• [TEXT BLOCK]
━━━━━━━━━━

Strategies should be built to be executed

The seeds of execution problems are planted early, often during strategy formulation. The lesson here is clear: the process of defining and designing the strategy cannot be seen as distinct from creating the plan to execute it.

Seek broad input when creating the strategy

Bill Treasurer, founder of Giant Leap Consulting in Atlanta, describes a phenomenon he calls executive asphyxiation: “The strategic plan is created by an executive inner sanctum. A group of higher-ups convene at a fancy off-site resort, spending too much time breathing their own hot air. When leaders make plans in a vacuum, they end up with no buy-in from the lower ranks.” With no upfront buy-in, your ability to execute at the unit level is DOA. Treasurer advises his clients to invite input on strategy from customers, employees, suppliers, and others who possess valuable perspectives on the company’s direction. Some firms even ask key customers to participate in a strategy formulation panel.

At Boston-based publisher Addison-Wesley/Benjamin Cummings, the best strategies often “bubble up from work teams and frontline employees,” says vice president Karen Silverio. And when lower level players help plan strategy, they develop a sense of ownership of the implementation process. Consider the approach of UK-based IT services provider CODASciSys. “We’re considering growing our division and possibly acquiring a company to complement our strengths,” says CEO Graham Steinsberg. “We’re bringing managers together to clarify our vision of what the new entity resulting from this strategy should look like. Our managers have begun thinking as a team instead of obsessing about whether they’ll still have a job after an acquisition. If they feel they’re in the driver’s seat, they focus more on the company’s interests than their own.”

Define clear objectives, tasks, and accountabilities

Understanding and defining the link between high level strategy and strategic objectives—and the necessary lower-level supporting strategic objectives—is vital. “Your strategy should take a long-term view and serve as a source of inspiration,” saysC. Davis Fogg, author of Implementing Your Strategic Plan (AMACOM, 1999). “Your strategic objectives are shorter-term efforts to move you toward that long-term vision.” In the ideal scenario, the development of the strategy and the corresponding strategic objectives are part of a single, fluid process.

Numerous experts and practitioners warn against “strategic dilution”—trying to execute too many objectives. “We break our strategy down into three or four tactical goals,” says Kevin Foster, president of Atlanta-based communications and marketing firm Macquarium, “then establish initiatives tied to those goals.”

Strategic objectives shouldn’t be too grandiose, adds Addison-Wesley’s Silverio. “I prefer to make them doable, well-defined, and realistic, instead of implying that we’re trying to do something as big as solving world hunger. Clear definition of tasks, with clear milestones, is crucial.”

The value of clearly defining individual tasks and accountabilities at this point cannot be overstated, the experts agree: strategy is executed one person and one project at a time. Equally important is universal clarity on how progress will be measured at each key stage.

━━━━━━━━━━

• [DATA LISTING]
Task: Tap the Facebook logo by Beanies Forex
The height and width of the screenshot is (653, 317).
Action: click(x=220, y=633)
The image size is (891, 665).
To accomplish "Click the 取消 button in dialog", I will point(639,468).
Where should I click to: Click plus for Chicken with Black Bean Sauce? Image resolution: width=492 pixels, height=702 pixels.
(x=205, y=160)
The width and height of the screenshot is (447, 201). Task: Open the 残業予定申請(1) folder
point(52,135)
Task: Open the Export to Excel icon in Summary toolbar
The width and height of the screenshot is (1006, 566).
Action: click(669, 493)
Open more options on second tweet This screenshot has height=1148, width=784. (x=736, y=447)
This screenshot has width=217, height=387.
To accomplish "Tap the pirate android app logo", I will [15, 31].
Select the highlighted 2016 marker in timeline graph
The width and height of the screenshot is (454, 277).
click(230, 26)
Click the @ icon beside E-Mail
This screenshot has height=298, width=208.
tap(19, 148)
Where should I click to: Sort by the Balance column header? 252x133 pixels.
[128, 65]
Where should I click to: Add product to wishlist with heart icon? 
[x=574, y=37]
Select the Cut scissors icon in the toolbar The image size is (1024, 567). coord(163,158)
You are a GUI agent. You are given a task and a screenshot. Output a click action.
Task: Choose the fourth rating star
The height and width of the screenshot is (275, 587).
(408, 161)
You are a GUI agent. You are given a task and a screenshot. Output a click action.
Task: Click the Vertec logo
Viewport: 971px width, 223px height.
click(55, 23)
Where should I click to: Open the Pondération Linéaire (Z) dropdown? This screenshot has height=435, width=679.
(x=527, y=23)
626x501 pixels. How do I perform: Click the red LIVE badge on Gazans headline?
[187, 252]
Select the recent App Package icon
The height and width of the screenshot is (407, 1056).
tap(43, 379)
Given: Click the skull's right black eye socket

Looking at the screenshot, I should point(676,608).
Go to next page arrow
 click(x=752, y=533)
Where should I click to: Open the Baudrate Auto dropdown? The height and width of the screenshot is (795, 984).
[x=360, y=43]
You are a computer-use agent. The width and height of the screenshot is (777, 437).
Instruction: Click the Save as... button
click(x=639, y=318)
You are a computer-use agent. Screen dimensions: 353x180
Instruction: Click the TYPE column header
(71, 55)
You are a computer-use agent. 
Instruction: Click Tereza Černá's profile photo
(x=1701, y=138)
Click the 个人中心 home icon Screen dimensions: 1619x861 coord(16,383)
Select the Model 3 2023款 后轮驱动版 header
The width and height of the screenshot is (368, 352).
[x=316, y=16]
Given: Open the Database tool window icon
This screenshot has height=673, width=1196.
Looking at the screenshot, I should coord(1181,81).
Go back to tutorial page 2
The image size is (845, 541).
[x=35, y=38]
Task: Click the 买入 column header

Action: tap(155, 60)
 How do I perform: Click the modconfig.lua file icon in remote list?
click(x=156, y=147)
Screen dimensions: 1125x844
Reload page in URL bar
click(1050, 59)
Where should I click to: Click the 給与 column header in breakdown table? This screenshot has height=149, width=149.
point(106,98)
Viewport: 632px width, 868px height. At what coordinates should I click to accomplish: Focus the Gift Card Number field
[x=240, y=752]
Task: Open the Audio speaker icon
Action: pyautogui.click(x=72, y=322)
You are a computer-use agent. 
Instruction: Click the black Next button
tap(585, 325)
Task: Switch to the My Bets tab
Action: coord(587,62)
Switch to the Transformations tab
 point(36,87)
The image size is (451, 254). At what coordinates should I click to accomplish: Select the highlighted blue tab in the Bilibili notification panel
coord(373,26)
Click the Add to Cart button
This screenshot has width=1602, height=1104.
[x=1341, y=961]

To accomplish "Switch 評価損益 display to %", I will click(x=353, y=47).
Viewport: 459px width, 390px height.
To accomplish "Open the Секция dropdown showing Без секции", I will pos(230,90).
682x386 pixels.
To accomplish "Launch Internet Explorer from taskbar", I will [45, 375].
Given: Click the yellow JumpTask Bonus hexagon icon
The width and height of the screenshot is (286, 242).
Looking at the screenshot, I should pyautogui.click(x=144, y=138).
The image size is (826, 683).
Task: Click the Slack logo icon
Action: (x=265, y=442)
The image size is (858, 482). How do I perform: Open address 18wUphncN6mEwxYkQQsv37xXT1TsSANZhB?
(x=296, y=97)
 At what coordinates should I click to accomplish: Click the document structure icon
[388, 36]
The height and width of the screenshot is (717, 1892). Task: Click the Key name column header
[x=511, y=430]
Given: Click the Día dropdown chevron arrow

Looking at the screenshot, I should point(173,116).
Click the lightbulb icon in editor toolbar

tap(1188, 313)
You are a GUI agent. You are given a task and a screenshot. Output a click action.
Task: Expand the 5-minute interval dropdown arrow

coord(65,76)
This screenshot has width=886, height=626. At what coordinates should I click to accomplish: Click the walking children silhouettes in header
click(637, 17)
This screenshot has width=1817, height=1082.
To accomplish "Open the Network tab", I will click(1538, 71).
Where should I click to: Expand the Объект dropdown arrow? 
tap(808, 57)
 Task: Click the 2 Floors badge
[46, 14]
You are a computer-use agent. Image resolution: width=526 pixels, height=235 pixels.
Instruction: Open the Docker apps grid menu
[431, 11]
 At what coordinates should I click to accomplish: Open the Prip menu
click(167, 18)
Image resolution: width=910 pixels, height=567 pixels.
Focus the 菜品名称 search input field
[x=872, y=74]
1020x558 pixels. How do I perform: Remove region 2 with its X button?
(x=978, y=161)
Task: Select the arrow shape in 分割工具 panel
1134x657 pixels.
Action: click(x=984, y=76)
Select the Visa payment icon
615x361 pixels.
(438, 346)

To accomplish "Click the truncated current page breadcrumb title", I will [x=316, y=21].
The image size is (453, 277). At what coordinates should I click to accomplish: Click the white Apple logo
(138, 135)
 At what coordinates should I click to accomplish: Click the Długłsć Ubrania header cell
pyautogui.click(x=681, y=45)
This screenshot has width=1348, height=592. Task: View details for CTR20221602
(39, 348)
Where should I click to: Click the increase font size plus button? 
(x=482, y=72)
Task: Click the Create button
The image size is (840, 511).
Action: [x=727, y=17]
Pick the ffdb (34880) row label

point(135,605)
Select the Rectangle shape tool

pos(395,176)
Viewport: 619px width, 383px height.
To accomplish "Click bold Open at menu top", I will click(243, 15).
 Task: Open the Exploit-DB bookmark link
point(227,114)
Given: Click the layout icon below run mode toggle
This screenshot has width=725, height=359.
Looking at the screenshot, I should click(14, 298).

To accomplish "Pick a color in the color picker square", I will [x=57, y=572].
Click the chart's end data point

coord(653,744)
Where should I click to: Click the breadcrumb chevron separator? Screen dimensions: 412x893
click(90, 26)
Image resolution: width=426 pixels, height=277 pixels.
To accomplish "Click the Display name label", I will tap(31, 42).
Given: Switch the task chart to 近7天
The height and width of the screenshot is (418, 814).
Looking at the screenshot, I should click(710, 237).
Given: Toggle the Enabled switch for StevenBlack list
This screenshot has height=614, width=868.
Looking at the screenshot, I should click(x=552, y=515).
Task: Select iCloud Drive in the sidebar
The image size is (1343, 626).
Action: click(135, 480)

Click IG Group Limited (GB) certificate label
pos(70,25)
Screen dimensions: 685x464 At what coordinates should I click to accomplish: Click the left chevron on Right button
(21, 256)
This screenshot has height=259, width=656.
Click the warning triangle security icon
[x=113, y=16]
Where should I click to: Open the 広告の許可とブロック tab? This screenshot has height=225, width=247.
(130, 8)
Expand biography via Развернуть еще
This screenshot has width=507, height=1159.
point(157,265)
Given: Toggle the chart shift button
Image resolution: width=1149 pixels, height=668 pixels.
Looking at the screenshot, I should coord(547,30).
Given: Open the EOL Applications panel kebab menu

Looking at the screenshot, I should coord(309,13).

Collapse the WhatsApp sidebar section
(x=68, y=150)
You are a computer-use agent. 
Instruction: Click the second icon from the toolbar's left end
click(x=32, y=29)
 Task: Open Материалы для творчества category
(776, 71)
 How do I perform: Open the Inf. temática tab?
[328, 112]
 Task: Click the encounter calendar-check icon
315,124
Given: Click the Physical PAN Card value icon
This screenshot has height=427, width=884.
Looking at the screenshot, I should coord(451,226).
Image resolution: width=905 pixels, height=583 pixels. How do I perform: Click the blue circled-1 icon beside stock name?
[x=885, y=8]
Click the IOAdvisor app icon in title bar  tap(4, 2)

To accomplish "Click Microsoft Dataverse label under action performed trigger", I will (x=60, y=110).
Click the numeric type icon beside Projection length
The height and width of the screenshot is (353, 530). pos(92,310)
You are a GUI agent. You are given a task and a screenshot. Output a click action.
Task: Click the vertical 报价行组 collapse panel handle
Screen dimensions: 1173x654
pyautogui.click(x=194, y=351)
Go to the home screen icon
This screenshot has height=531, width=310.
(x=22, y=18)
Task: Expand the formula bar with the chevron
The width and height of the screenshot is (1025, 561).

━━━━━━━━━━

• [REQUIRED TASK 1] In the text on strategy execution, into how many tactical goals does Macquarium break down its strategy?
• [REQUIRED TASK 2] In one to three sentences, explain why the text on strategy execution advises seeking broad input when creating a strategy.
• [REQUIRED TASK 3] Continue the text on strategy execution from the point where it stops.

• [WRITTEN ANSWER 1] Three or four.

• [WRITTEN ANSWER 2] When leaders make plans in a vacuum, they get no buy-in from the lower ranks, and without that upfront buy-in the ability to execute at the unit level is lost. When lower-level players help plan strategy, they also develop a sense of ownership of the implementation process.

• [WRITTEN ANSWER 3]
CODASciSys even employs systems that offer real-time, daily feedback on the financial impact of managers’ decisions, thereby providing an ongoing measure of their ability to execute strategy. “A monthly report on a division’s profitability is meaningless,” Steinsberg says. “Managers need rapid feedback on costs they can control.”

Moving the plan forward

Even the most execution-sensitive strategy can’t be carried out on its own. Perhaps the single most important way to keep execution moving forward is a rigorous plan to sustain and build on all that great buy-in you achieved during the strategy development phase.

“Managers encourage buy-in by explaining the emotional and financial benefits of achieving the objectives—and the penalty for not achieving them,” Fogg notes. “You can formulate your strategy and bronze it, but life happens in the meantime,” Silverio adds. “New priorities crop up, people get overwhelmed. Whether someone reports to me or not, I’m always selling the strategy.”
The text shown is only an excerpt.